Blend logic based on your historical financial performance and what you want to happen. Apply this method to both your income and expenses to come up with the best budget possible.
The last step is to make sure to enter your budget into Xero by month, meaning each month separately. Once your budget is entered in Xero you should not change it and you should run budget vs actual reports often. This will allow you to keep your budget on track with your goals.
Create a Forecast
When you initially build your forecast prior to the start of a new year it should be identical to your budget. You may then ask what the difference between a budget and a forecast is. The answer is that a budget does not change throughout the year, but a forecast does.
Each month you want to redo your forecast based on your variance, which is essentially your budget vs actual. You want to look at your actual performance versus your expectations and use that information to help you modify your forecast for the future. You also want to take into consideration any business changes that have occurred. If you intend to hire an employee within the next two months then that should be accounted for in your forecast.
This approach is what is referred to as a rolling forecast. By taking your actual performance, comparing it to your expectations and using that information to modify your future forecast you really get a handle on your business financials. This allows you to really control the finances of your small business and spot any potential issues or opportunities. By re-forecasting you will literally be looking forward in your business.

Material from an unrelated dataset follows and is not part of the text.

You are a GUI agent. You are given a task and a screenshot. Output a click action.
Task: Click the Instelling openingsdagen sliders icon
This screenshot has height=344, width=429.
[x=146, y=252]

Look Forwards not Backwards
It is really important to look forwards not just backwards in your business. When doing their financial reporting most business owners tend to look at a profit and loss from last month or last quarter. Looking at the past is often too late to react and fix any potential problems. While it is important to look backwards at your financials, it is much more important to look forward in the business. That does not mean just looking at what you have budgeted. When you look forward you should be using your actual performance to predict the future. You should then modify your forecast (rolling forecast or re-forecast) and analyze those results. Does anything concern you? Is there anything you can do right now to modify the future expectations that you are predicting?
If you follow my logic you can understand why re-forecasting is so important and how it can benefit your business. The next time you find yourself analyzing past financials remember it is more important to use those past financials to look into the future.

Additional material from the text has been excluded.